There are not many systems designed to track small animals, and I designed a tiny tag specifically for them. Only 5% to 10% of the body mass is an acceptable tag weight – if heavier, it affects the animal too much. The tag is put into a plastic case, which is then glued to the back of the bat. The core functionality of my system is the proximity tracking, meaning the tags exchange beacons in a fixed interval. With those beacons one can a) detect that an animal is close and b) how close the animal is. I can also add functionalities to measure the heartbeat of the bat. It tells you if the bat is just hanging somewhere, if it is stressed out, or if it is flying. I can add an air pressure sensor that tells you how high the animal is flying. The hardware is quite flexible, and I can quickly change the design. The software should become adaptable as well, which is a work in progress.

What are the benefits of this modular system as opposed to a “one tag fits all” solution?

The energy needs to be used as efficiently as possible, which is why the functionalities can be adapted to the research question. The tag’s battery is very cheap, but also 200 times smaller in capacity than a regular smartphone battery. If measuring flight height is important, it is worth spending that energy. If the tag is used only for proximity sensing, you can disable everything else and save energy, allowing for a longer battery life. The system allows for various combinations of functionalities and yet be very lightweight at the same time.

_What you have to do_:
Do these statements agree with the bat-tag text above? For each, answer yes or no and quote the deciding words of the text. 1. The tag is glued straight onto the bat's back with no case around it. 2. The tag's battery has 200 times less capacity than a regular smartphone battery. 3. The software is already fully adaptable.

Stored dataset items:
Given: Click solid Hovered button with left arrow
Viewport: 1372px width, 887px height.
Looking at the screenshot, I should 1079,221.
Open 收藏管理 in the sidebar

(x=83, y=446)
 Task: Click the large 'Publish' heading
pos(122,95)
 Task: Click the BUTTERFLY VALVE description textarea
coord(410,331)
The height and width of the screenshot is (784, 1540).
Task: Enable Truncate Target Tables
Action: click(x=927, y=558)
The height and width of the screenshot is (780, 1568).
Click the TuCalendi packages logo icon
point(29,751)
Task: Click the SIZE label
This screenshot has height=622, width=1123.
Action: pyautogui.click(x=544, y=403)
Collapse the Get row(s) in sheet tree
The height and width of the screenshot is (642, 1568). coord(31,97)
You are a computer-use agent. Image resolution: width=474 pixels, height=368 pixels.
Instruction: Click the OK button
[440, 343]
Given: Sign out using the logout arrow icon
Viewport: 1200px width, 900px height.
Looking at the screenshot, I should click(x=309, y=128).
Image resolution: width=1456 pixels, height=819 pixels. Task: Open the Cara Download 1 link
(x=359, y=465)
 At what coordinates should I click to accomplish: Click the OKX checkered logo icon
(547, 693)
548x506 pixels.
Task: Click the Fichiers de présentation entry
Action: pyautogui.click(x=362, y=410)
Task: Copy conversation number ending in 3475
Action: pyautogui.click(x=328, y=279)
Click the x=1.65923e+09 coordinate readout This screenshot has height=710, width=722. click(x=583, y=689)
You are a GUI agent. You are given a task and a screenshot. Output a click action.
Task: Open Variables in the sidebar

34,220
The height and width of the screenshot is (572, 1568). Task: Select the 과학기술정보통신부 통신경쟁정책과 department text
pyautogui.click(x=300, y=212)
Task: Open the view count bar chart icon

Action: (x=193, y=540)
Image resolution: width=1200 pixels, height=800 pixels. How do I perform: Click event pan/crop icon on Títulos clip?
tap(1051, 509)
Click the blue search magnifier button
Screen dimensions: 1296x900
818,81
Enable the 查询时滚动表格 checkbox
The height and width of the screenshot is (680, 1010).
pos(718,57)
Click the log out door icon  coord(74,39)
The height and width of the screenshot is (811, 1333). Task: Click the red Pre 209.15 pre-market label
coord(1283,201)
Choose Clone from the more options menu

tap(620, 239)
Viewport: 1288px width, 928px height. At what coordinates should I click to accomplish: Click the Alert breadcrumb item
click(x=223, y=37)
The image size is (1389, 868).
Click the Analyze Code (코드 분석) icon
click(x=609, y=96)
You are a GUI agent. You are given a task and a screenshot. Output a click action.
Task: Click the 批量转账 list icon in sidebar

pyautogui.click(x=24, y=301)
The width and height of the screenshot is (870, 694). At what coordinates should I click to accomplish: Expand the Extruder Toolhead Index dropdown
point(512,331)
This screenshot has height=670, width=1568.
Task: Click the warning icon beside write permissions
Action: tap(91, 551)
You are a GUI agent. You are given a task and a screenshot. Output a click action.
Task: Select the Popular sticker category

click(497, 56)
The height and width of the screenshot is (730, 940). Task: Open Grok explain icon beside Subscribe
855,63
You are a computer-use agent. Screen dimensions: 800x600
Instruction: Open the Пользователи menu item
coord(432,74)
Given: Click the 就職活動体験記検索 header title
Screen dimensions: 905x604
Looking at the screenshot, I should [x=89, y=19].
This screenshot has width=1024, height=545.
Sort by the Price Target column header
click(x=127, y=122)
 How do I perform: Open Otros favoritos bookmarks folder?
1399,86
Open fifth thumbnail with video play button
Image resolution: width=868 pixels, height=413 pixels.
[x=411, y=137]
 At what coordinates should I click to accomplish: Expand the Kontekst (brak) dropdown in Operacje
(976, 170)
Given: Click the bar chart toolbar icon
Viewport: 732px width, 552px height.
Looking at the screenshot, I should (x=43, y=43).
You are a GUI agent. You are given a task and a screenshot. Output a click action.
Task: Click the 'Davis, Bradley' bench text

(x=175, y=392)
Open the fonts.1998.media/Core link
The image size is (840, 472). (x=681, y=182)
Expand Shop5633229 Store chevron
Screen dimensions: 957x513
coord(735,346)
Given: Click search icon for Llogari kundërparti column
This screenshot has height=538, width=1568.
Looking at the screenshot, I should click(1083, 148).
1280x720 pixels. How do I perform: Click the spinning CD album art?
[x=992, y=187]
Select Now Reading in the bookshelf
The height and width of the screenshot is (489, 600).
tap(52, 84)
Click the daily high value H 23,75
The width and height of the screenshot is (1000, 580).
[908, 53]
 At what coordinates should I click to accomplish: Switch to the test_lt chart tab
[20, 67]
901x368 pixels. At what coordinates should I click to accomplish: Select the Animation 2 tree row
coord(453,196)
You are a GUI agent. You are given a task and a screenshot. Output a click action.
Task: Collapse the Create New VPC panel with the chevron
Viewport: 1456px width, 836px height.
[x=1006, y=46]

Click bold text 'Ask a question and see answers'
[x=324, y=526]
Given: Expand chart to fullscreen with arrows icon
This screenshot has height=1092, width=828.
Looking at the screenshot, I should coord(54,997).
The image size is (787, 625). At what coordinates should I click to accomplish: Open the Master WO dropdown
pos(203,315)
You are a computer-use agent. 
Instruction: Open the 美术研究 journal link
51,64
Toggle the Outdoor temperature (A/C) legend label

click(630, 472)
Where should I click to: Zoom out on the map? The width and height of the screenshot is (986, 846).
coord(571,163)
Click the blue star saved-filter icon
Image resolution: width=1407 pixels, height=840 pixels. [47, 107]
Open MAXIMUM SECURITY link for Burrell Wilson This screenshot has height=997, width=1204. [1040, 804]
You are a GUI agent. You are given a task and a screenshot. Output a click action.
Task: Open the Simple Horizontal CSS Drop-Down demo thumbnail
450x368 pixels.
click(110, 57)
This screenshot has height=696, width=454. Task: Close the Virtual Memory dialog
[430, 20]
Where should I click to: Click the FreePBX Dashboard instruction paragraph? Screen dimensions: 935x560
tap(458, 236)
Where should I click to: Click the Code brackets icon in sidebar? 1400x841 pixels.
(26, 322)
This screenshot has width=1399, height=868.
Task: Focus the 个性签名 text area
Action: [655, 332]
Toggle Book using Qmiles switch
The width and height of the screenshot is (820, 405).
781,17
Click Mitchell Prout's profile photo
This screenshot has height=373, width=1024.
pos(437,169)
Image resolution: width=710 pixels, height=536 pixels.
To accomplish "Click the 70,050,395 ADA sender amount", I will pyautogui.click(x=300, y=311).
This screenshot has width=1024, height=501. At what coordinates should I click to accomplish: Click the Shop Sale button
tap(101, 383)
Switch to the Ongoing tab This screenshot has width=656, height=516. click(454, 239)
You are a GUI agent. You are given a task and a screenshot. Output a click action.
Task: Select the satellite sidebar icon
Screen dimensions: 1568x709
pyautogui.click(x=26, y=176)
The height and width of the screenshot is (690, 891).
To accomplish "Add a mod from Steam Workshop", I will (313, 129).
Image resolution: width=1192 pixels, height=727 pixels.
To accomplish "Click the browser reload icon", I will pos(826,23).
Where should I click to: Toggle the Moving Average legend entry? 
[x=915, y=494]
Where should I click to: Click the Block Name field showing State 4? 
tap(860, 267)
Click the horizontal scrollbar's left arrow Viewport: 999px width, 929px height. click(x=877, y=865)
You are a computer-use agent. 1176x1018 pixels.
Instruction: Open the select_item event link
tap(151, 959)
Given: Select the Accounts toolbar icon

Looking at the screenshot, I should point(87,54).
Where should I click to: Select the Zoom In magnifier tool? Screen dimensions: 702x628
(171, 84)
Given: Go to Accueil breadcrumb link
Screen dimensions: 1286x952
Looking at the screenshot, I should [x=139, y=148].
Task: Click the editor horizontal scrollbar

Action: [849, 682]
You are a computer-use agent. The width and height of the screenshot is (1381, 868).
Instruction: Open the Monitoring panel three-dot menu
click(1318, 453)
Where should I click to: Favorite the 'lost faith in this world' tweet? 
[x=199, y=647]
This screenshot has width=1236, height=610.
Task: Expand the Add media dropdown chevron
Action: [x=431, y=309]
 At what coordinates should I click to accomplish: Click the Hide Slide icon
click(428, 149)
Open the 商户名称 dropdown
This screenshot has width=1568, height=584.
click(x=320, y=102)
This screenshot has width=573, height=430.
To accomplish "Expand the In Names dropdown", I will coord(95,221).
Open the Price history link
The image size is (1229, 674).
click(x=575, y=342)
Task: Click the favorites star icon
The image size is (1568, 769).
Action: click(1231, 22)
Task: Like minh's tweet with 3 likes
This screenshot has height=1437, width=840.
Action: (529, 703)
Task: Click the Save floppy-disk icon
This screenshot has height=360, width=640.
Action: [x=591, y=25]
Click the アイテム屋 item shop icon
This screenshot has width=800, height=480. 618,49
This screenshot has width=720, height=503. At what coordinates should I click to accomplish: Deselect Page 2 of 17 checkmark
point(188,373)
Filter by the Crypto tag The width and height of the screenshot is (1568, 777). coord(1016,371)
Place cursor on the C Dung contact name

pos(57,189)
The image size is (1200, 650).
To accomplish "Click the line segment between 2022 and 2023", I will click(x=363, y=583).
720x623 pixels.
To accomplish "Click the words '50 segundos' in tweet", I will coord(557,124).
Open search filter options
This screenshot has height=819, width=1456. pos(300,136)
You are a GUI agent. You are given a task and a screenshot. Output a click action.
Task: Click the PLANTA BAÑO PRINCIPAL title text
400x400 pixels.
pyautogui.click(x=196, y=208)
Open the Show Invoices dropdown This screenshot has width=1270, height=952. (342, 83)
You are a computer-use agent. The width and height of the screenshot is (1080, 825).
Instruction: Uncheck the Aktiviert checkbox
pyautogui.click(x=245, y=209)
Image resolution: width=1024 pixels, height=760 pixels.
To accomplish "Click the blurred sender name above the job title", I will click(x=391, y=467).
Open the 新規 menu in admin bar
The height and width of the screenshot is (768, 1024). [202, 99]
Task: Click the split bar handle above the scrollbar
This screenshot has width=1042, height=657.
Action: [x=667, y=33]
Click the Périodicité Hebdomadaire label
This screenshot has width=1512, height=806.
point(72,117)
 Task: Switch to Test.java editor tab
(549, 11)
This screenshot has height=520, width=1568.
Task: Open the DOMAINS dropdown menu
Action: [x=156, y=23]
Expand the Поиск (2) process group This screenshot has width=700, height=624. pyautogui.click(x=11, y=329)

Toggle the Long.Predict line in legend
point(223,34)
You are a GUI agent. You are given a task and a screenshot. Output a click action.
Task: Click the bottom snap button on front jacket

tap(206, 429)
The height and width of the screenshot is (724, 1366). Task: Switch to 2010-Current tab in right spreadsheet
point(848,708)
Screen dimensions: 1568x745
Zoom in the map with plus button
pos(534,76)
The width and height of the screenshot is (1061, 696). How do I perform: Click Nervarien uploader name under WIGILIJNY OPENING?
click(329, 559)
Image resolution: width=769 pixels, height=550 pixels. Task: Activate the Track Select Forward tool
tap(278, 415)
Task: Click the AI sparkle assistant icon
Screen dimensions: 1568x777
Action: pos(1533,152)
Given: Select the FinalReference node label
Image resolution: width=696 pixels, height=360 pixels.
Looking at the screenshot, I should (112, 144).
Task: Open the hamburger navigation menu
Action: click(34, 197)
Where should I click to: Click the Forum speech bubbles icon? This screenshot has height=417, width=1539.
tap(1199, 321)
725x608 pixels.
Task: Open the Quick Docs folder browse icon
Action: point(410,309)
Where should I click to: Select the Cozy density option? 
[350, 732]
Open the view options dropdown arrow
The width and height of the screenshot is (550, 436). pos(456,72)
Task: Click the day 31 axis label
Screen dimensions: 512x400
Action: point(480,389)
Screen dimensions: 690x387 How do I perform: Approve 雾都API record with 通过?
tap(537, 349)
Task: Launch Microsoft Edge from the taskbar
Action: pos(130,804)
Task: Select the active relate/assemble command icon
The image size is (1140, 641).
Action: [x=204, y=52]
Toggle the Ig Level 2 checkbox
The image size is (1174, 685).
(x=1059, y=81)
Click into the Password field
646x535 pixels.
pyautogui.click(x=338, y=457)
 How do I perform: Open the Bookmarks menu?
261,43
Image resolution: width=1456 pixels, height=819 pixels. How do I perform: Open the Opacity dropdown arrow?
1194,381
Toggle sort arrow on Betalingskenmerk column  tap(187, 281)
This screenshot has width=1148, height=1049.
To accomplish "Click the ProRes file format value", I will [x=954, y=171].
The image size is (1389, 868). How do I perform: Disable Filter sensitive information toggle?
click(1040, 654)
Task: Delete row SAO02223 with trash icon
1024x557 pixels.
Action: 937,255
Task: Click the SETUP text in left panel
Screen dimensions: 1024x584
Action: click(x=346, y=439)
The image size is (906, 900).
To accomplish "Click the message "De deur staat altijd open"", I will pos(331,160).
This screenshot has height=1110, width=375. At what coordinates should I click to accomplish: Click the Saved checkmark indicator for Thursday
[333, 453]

_Output of the task_:
1. No: "The tag is put into a plastic case, which is then glued to the back of the bat."
2. Yes: "200 times smaller in capacity than a regular smartphone battery"
3. No: "The software should become adaptable as well, which is a work in progress."